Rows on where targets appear
----

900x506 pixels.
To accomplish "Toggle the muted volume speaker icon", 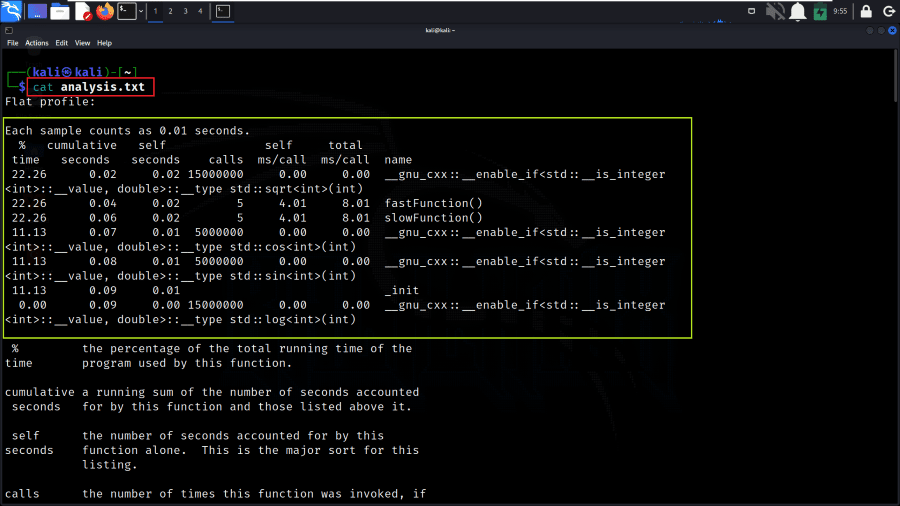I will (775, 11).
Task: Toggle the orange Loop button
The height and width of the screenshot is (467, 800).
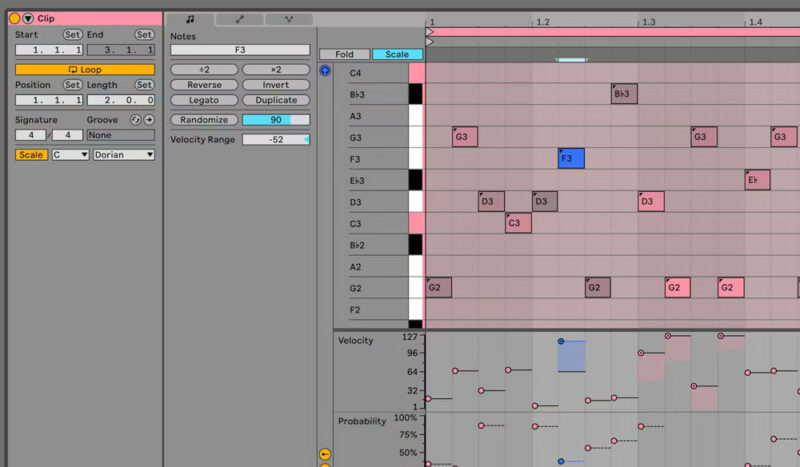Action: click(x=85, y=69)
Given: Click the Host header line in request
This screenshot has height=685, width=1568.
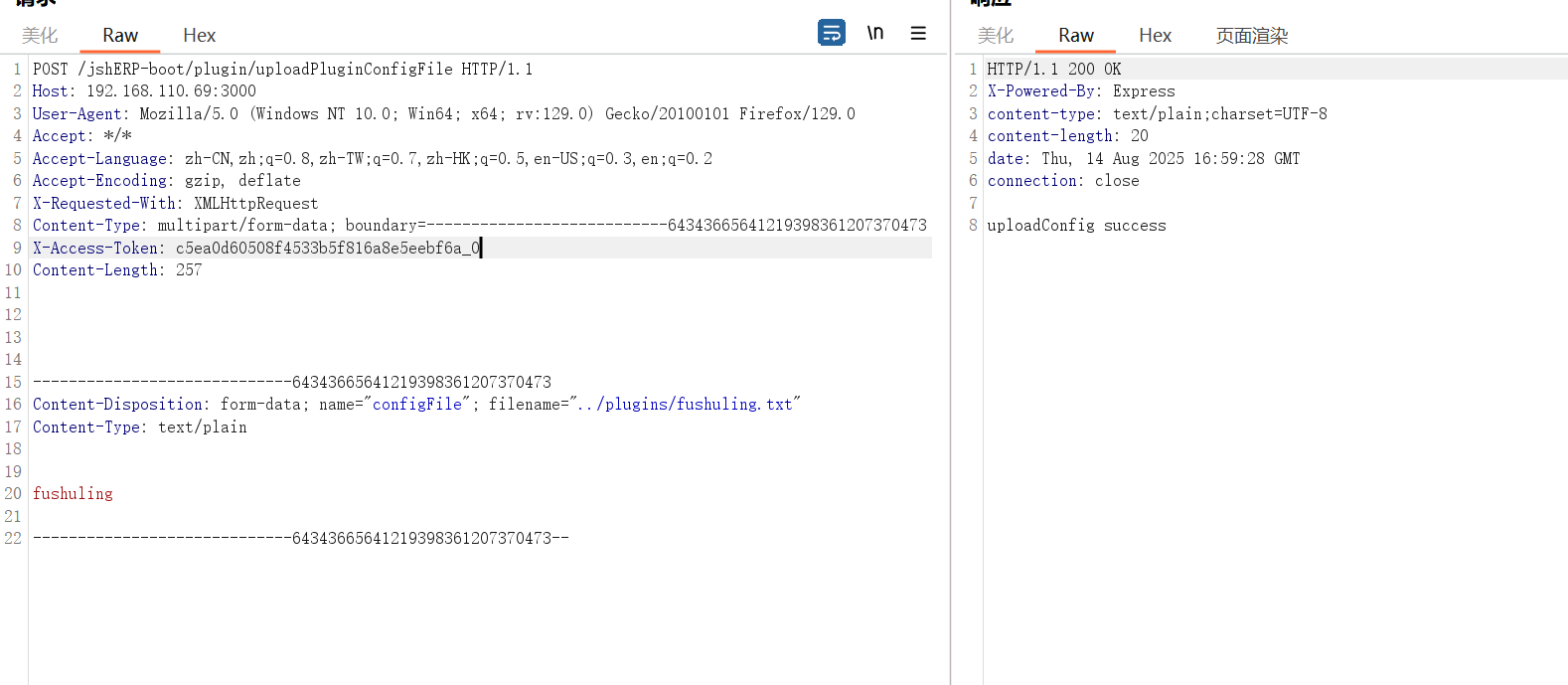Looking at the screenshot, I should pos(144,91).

----

* [TASK OBJECTIVE]: Rewrite the rows from the line with "Given: Click the Host header line in request" up to and including the last row, swapping "Host" for "User-Agent" and changing nothing else. Give only those lines, without the pictures.

* [TASK SOLUTION]:
Given: Click the User-Agent header line in request
This screenshot has height=685, width=1568.
Looking at the screenshot, I should pos(144,91).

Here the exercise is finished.